22. We also agree with the respondents that the tax was in respect of motor vehicles in possession of the manufacturer in the course of his business as a manufacturer, or in possession of the dealer in the course of his business as a dealer under the authorization of trade certificate granted under the Central Motor Vehicle Rules, 1989. The manufacturer comes in the possession of the motor vehicle after the vehicle is manufactured and is suitable for use on roads.
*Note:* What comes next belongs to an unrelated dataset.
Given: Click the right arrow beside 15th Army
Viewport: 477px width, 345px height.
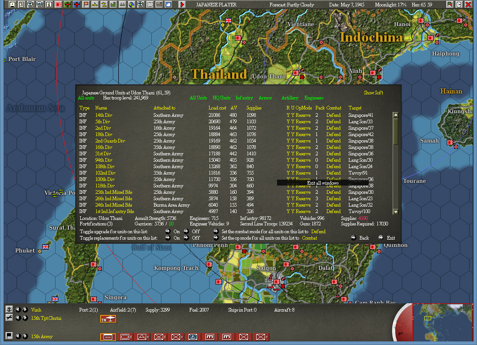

The dealer in the course of his business of getting the Motor Vehicle from the manufacturer and selling it to a customer comes in the possession of the Motor Vehicle on the basis of a trade certificate granted under the Central Motor Vehicle Rules, 1989. Neither earlier nor now there is any obligations in a manufacturer to obtain a trade certificate under the 1989 Rules for carrying on the business of a manufacturer."
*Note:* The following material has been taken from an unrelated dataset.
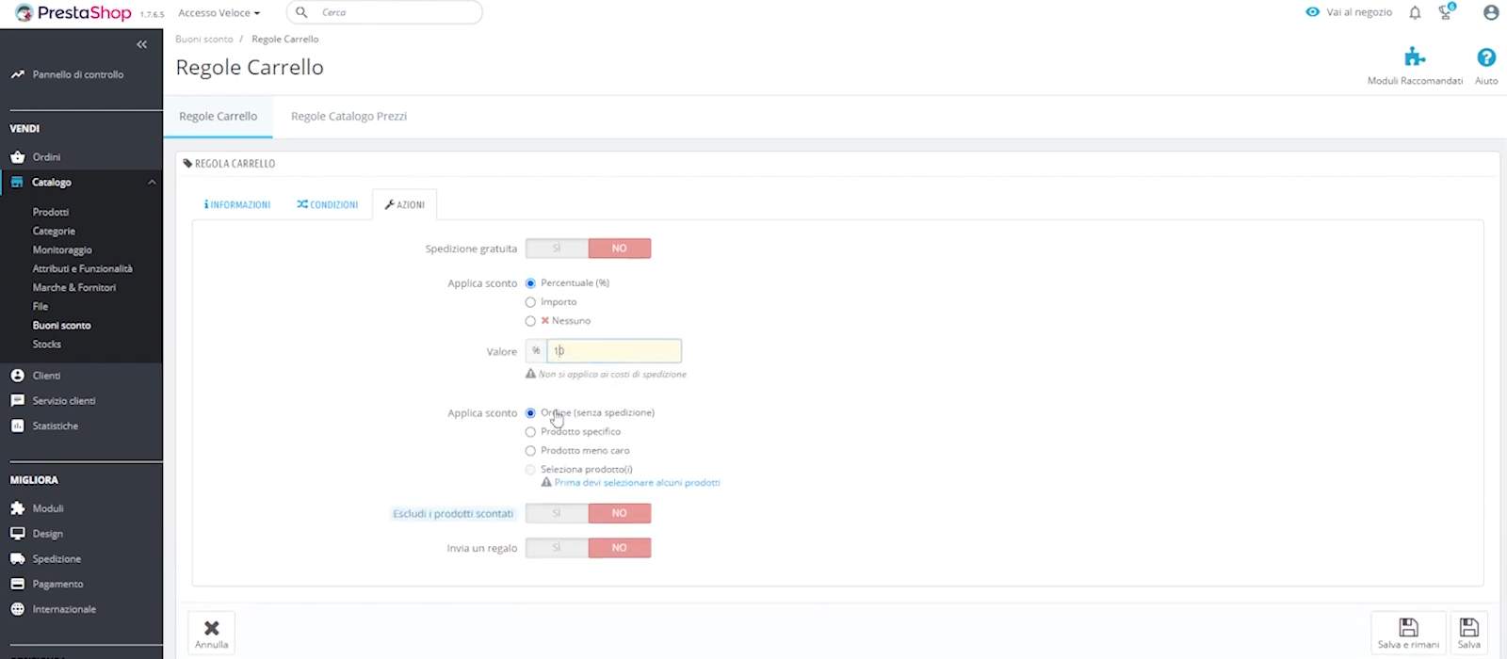
Task: Switch to Regole Catalogo Prezzi tab
Action: coord(348,117)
23. Having considered the submissions of learned counsel for the parties and in view of the proposition of
law laid down by the Hon'ble Apex Court in the judgment (supra), this Court is of the view that the respondents are competent to enact the Act 2003 and amending Act No. 8 of 2013. In so far as, the Notifications dated 29.11.2012 and 02.01.2019 are concerned, the rate of possession tax and its subsequent enhancement for two wheelers & light motor vehicles, as also in respect of medium and heavy motor vehicles are Rs. 100/- and Rs.300/- respectively, which does not seem to be unreasonable and arbitrary. The enactment of the Act 2003, levying possession tax and its subsequent enhancement is purely well within the legislative competence of the State Government.
24. Having considered the facts and circumstances of the case, this Court is of the considered view that the petitioners have failed to make out a case for judicial review. Thus both the writ petitions are devoid of merit and are liable to be dismissed.
25. Consequently, both the writ petitions are hereby dismissed. Interim orders granted earlier in both the writ petitions also stand vacated.
26. However, there will no order as to costs.